Weekly energy report: Texas firm completes natgas supply to Tyson plants

by The City Wire staff ([email protected]) 125 views 

Little known Gateway Energy Corp. announced recently it has reached an agreement to purchase four natural gas pipelines that deliver natural gas into poultry processing and rendering plants owned by Tyson Foods Inc.

The Tyson plants reside in Center and Seguin, Texas; Sedalia, Mo. and Texarkana, according to Gateway officials. In connection with the acquisition, Gateway is also seeking to acquire long-term contracts with Tyson Foods to transport natural gas at a fixed tariff rate into each plant.

Houston-based Gateway is buying the natural gas pipeline assets from Laser Pipeline Company LP for $1.1 million. Company officials expect the deal to close “on or before October 22, 2010, if certain conditions are met.”

Gateway CEO Fred Pevow said purchasing the natural gas pipelines at Tyson plants will transform the small company, which has operated in the red for several quarters.

“First, it is immediately accretive to earnings and cash flow per share. Second, it increases the size and diversification of our asset base with long-term, stable cash flow.” Pevow said. “Third, we should be able to manage the new assets without a material increase in general and administrative expenses."

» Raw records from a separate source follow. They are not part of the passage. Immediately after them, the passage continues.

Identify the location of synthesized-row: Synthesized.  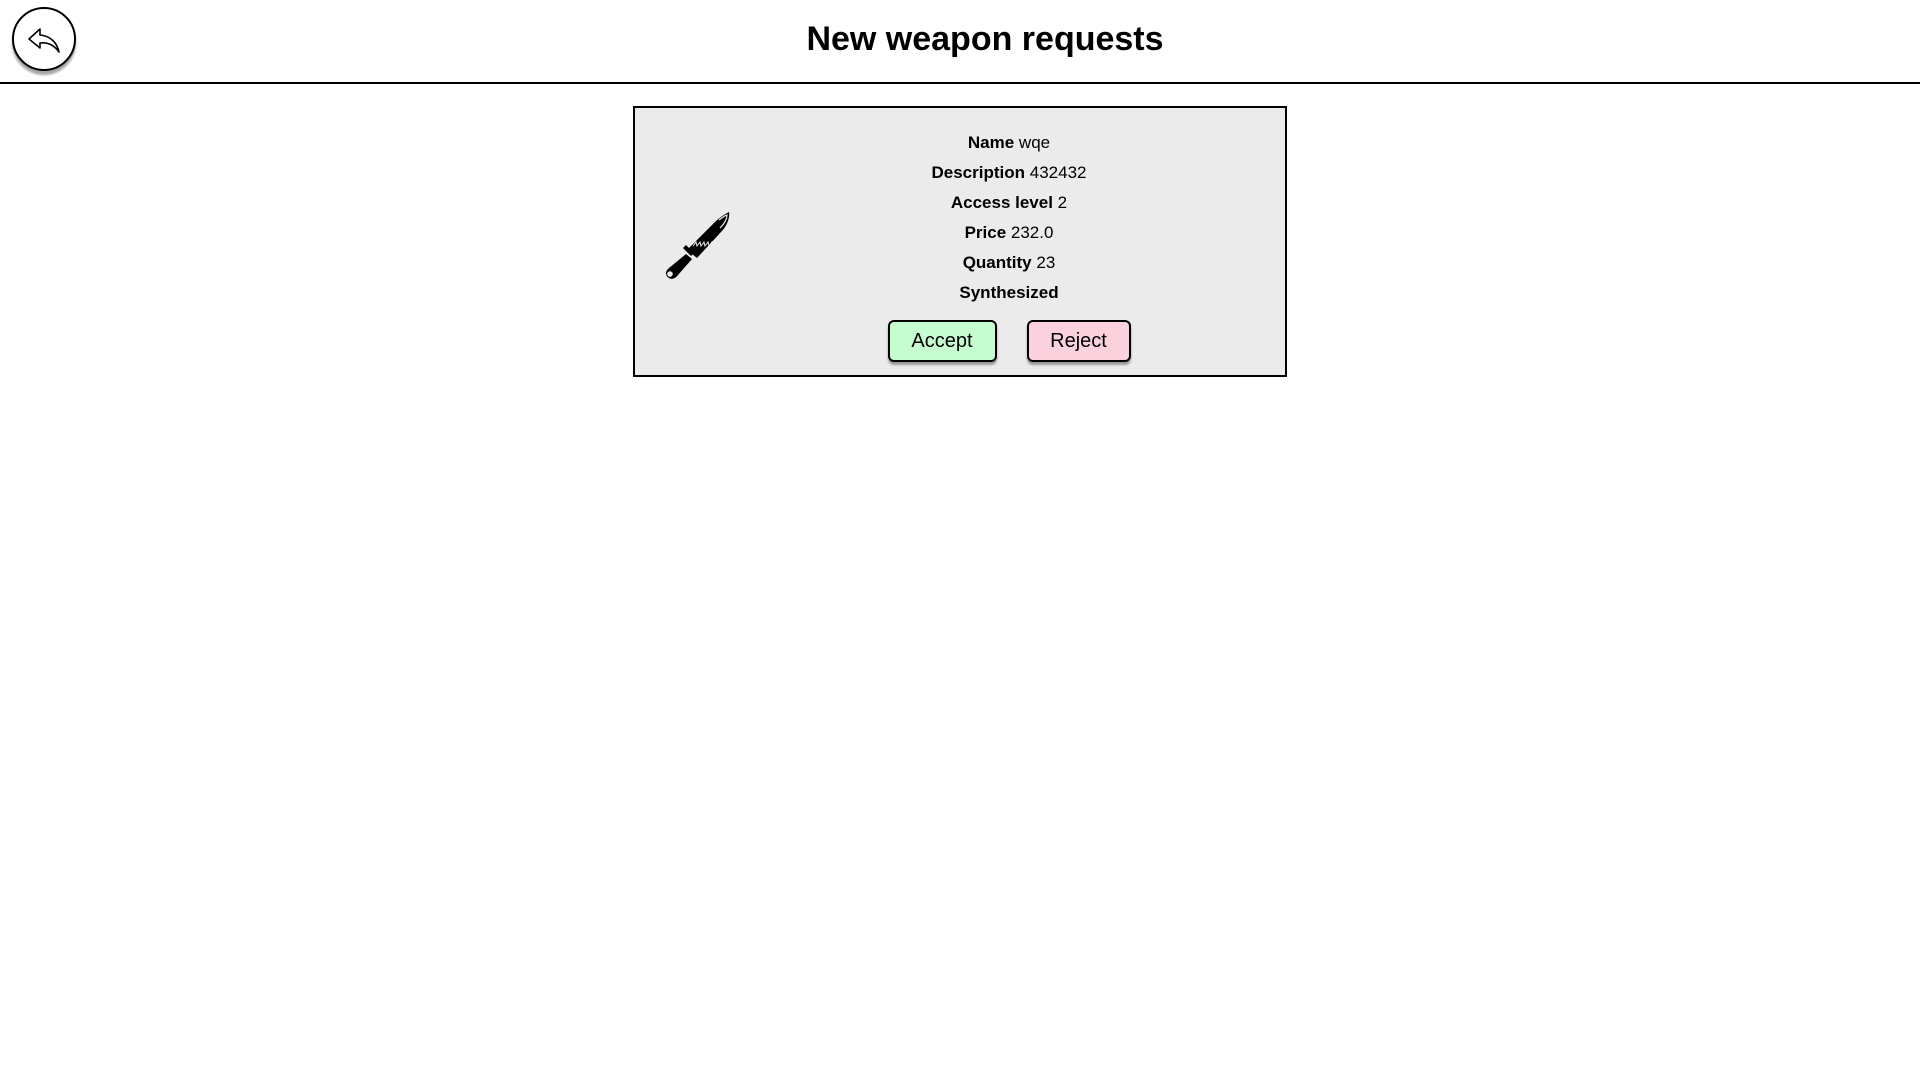
(1009, 293).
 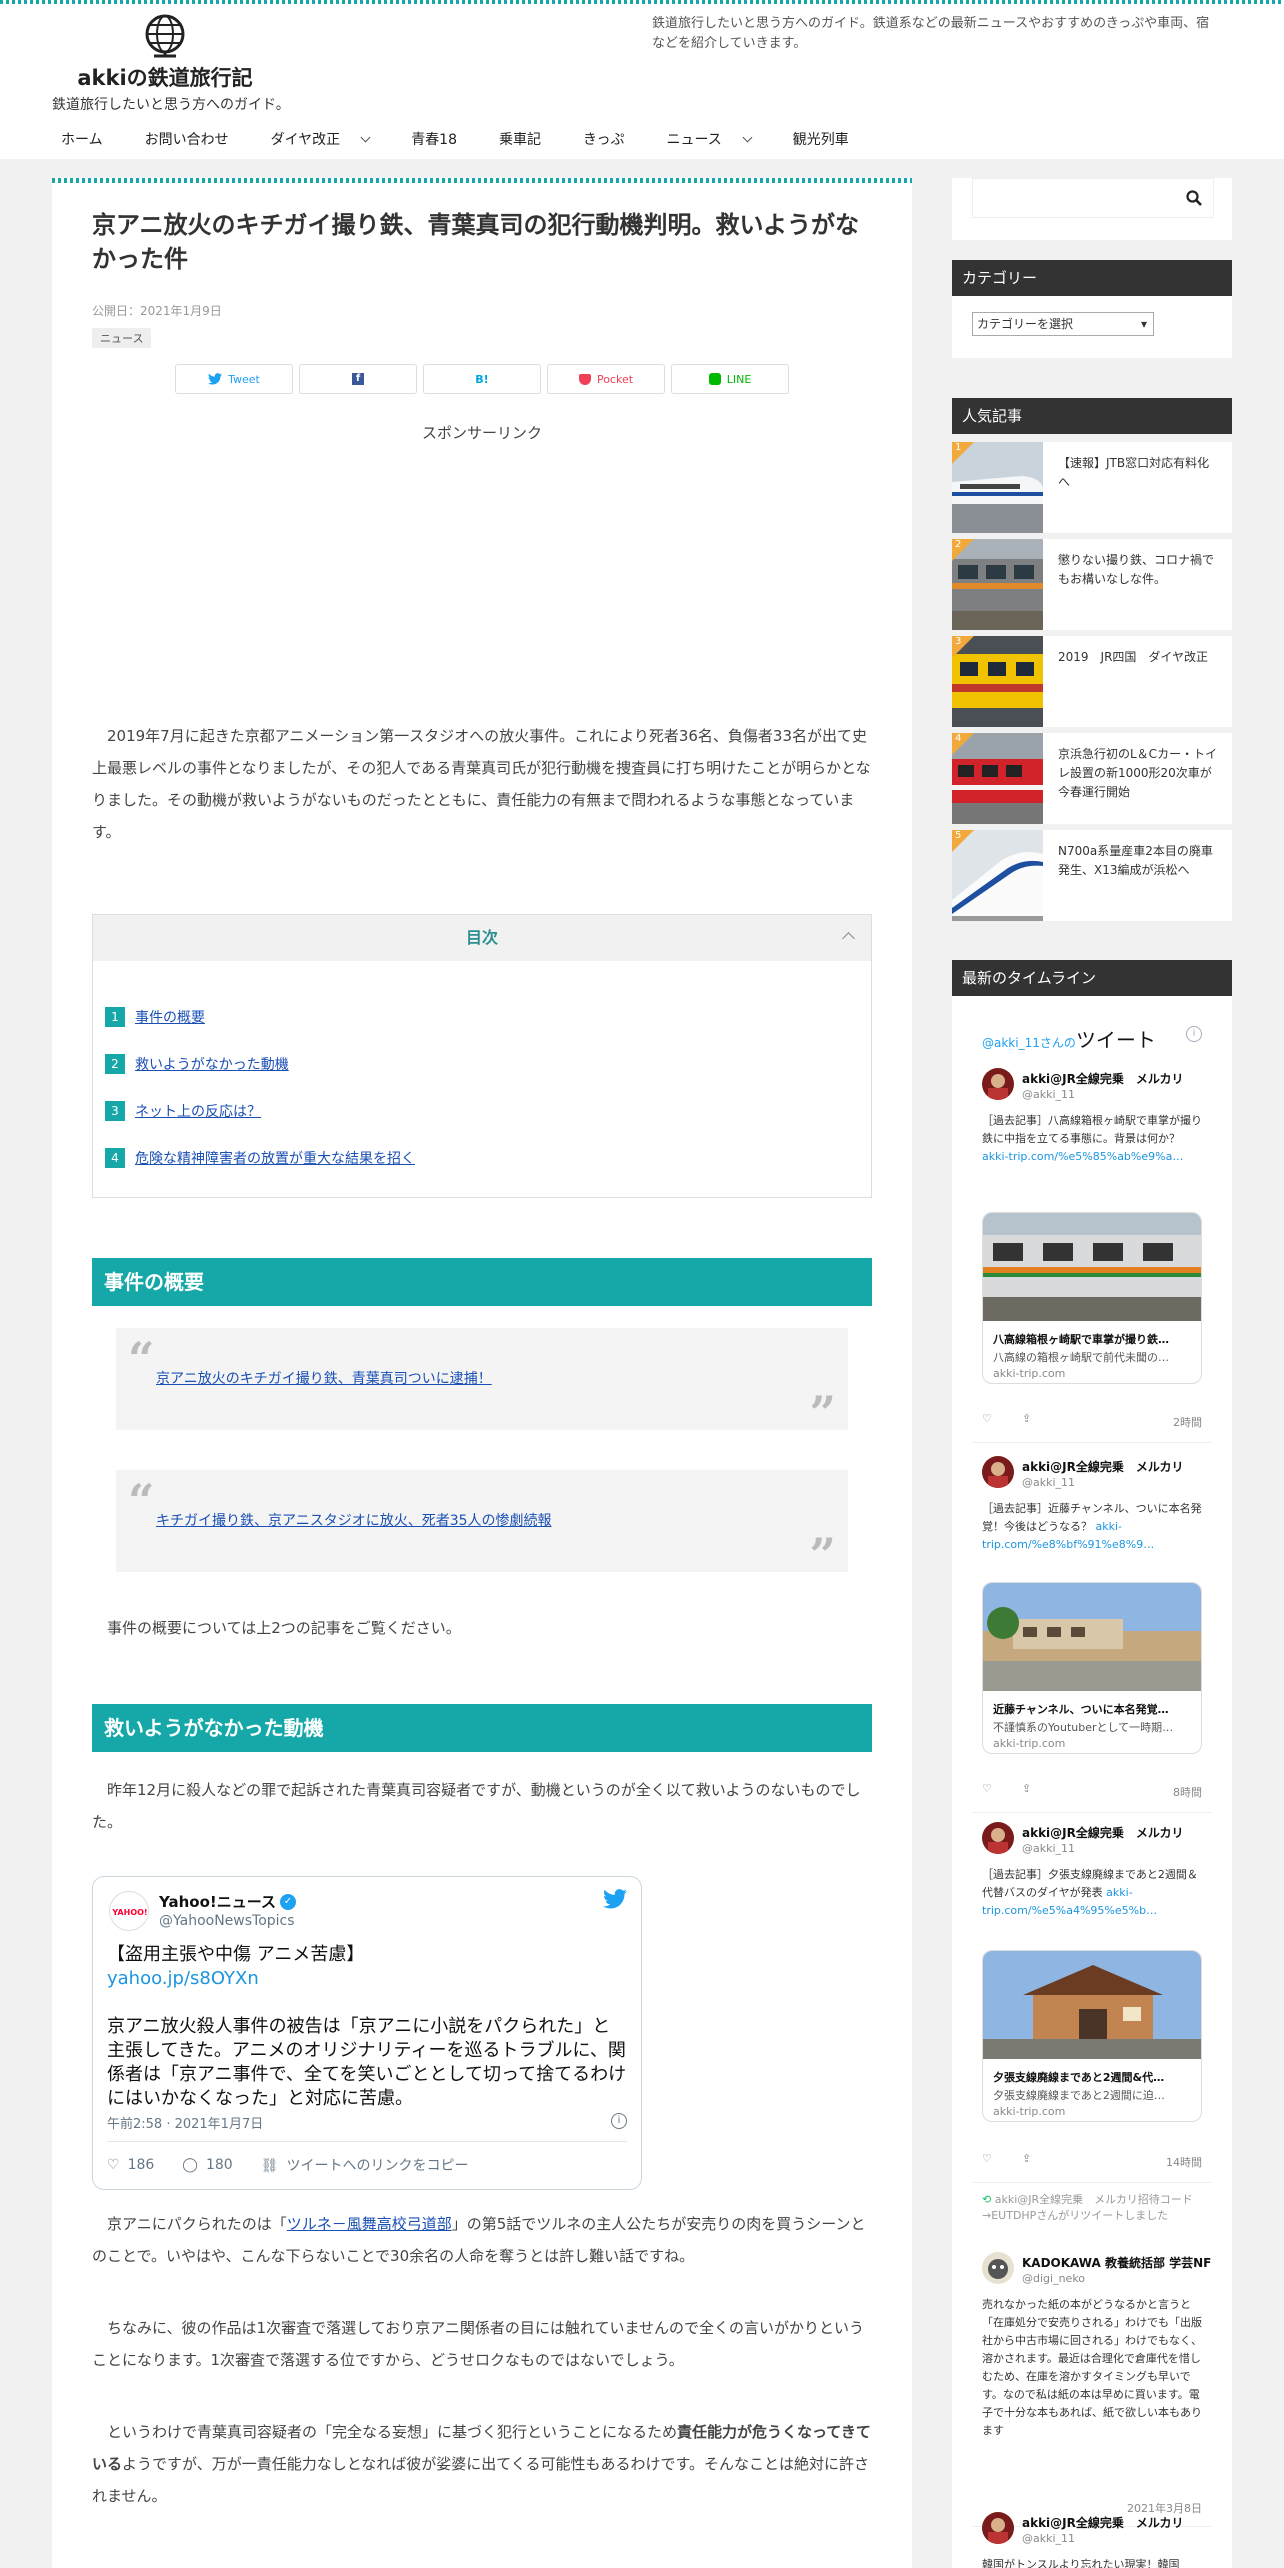 I want to click on copy-link-button: ⛓ ツイートへのリンクをコピー, so click(x=365, y=2165).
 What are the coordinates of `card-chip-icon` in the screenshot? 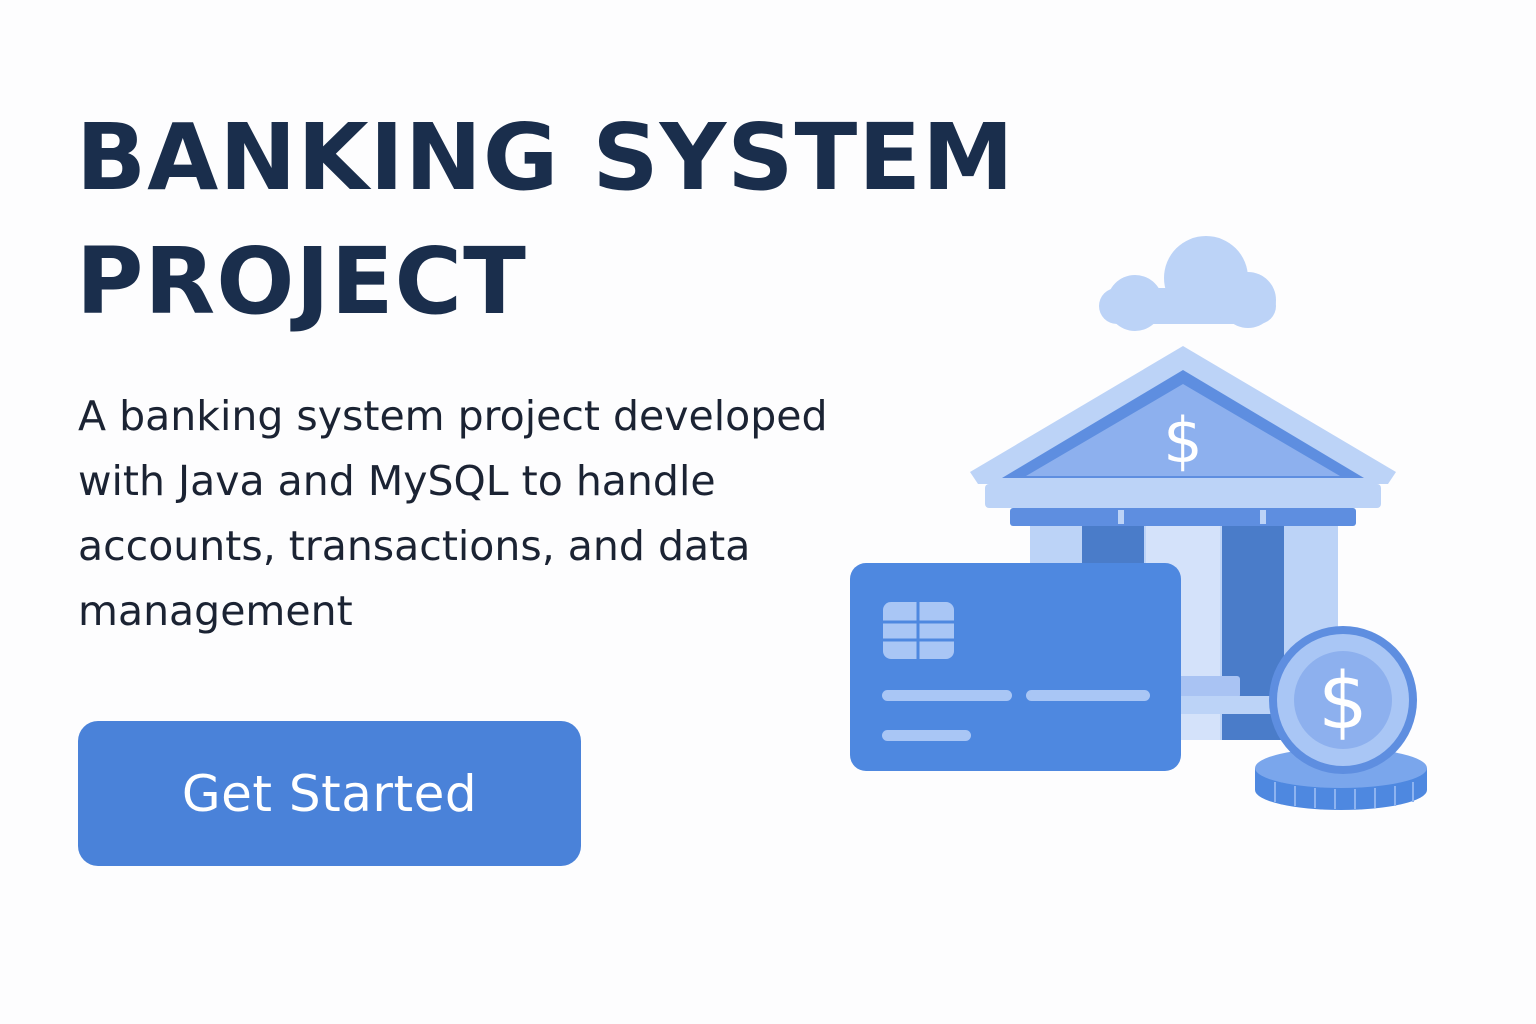 It's located at (918, 630).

In the second quarter, Gateway reported a net loss of $957,009, or ($0.05) per diluted share.

Tyson spokesman Gary Mickelson said the Springdale-based meat giant will “continue to explore ways to ensure we’re buying natural gas in the most cost effective way possible.” Mickelson would not provide any information on Tyson tariff rate for natural gas and other energy-related costs at its facilities across the U.S. due to “proprietary reasons.”

While gasoline prices for Arkansas motorist have remained steady going into the fall driving season, diesel fuel costs have continue to pinch the transportation industry in the pocket.

At $2.69 per gallon, the U.S. average price for regular gasoline fell three cents from last week but was 20 cents above last year at this time, according to the Energy Information Administration.

The U.S. average price for diesel fuel fell 1 cent to $2.95 per gallon, but 35 cents above last year. The East Coast and Midwest prices were $2.95 per gallon and $2.93 per gallon, respectively.

The Gulf Coast price fell 1 cent to $2.88 per gallon. The Rocky Mountain average fell two cents to $3.01 per gallon. The West Coast average held at $3.12 per gallon, while the average in California fell a penny to $3.14 per gallon.

As most trucking firms wrap up their third quarter operations, the rising fuel prices and continued concerns about the economy have muted optimism in the sector. At the same time, Wall Street analysts recently downgraded several top trucking firms.

On Monday, Bank of America Corp.’s Merrill Lynch division downgraded shares of JB Hunt from a “neutral” rating to a “buy” rating in a research note to investors.  Merrill Lynch also lowered their price target from $41 to $39 a share.